* Exercise prompt
Can you give the text lines of the rows below as a numbered list, skipping blank lines and leaving out the pictures?

* Extracted records
::::::::

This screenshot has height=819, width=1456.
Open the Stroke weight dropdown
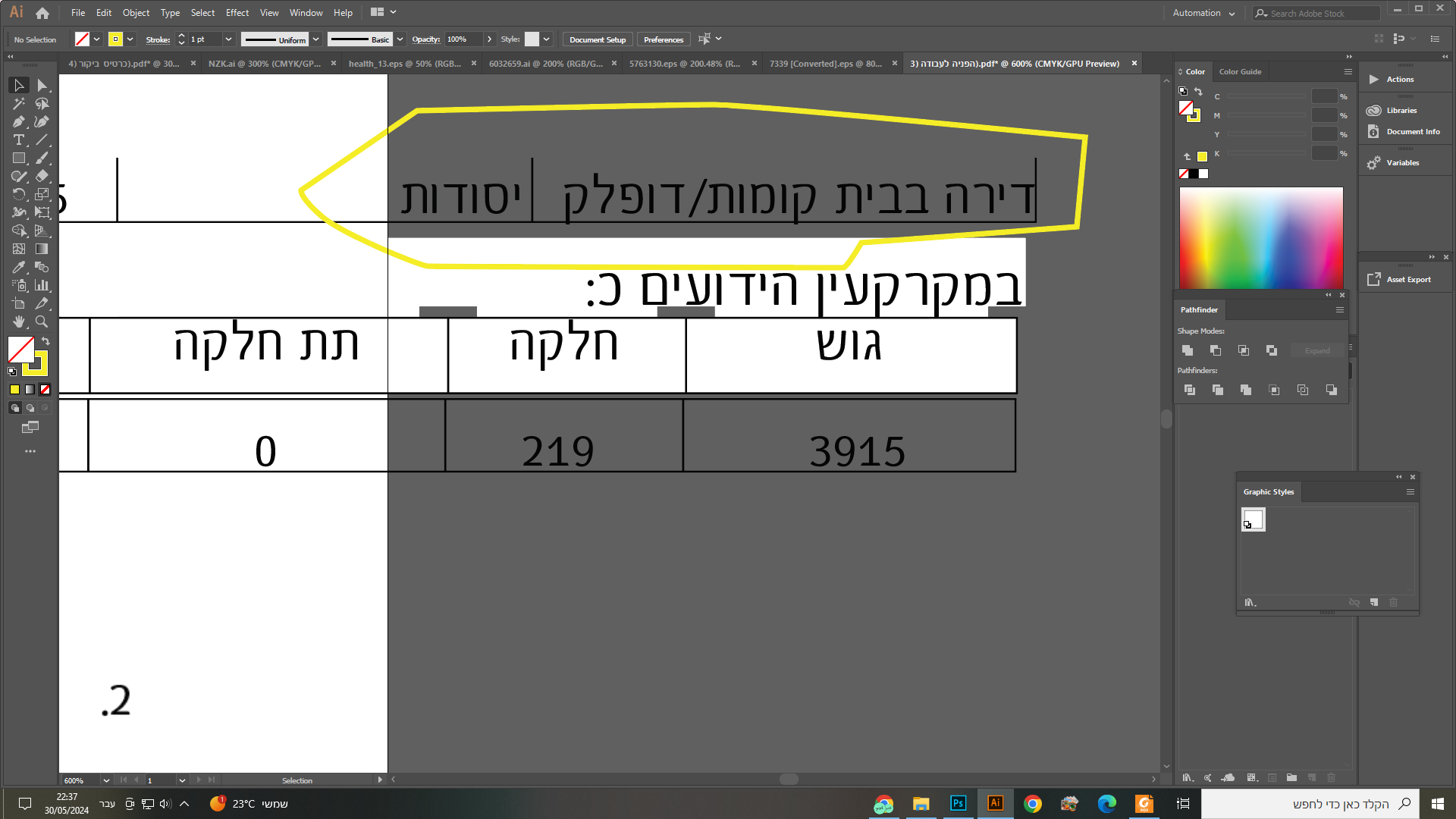click(x=228, y=39)
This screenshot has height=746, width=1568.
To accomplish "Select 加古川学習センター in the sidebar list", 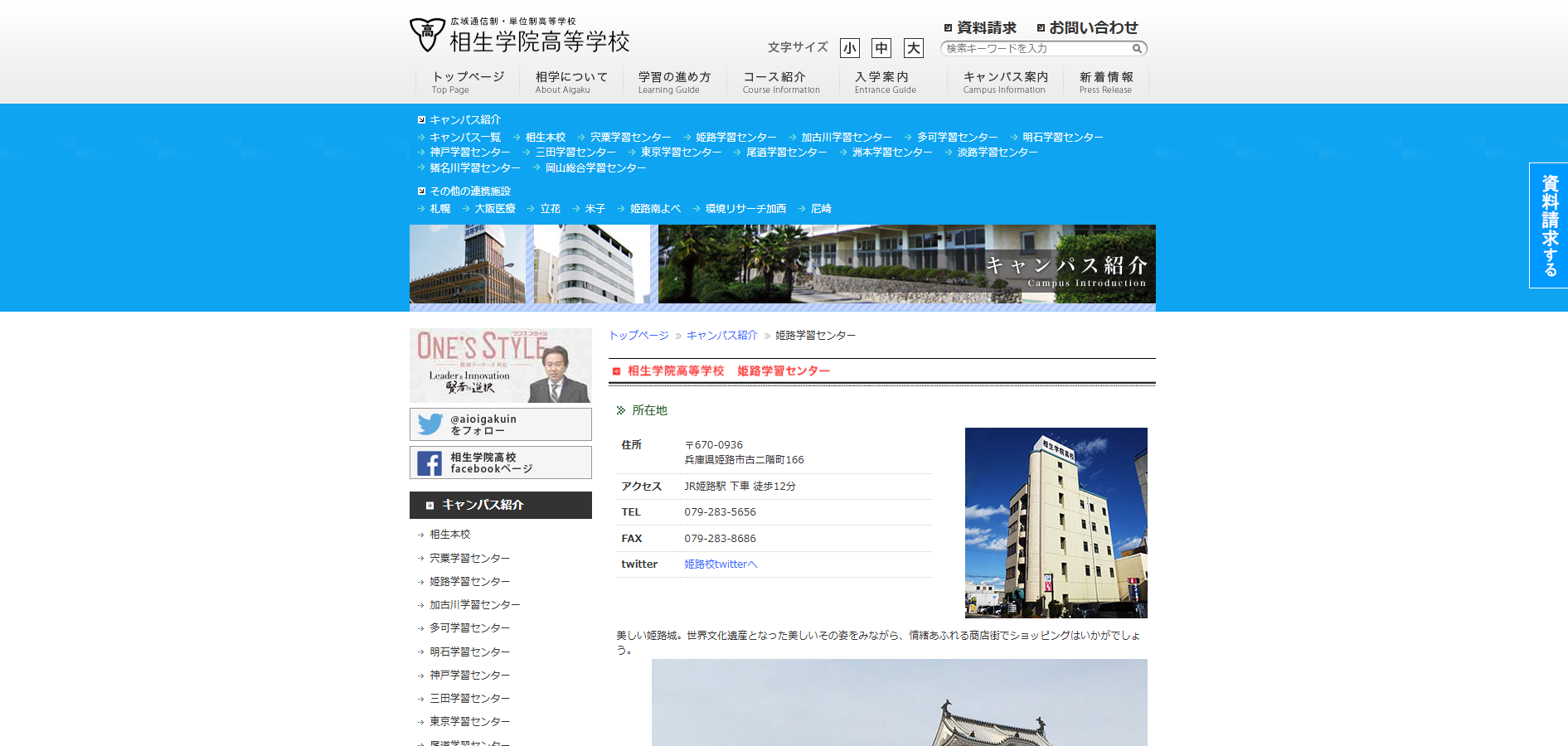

::::::::

* Solution to the exercise
1. This screenshot has height=819, width=1456.
2. Open the Stroke weight dropdown
3. click(x=228, y=39)
4. This screenshot has height=746, width=1568.
5. To accomplish "Select 加古川学習センター in the sidebar list", 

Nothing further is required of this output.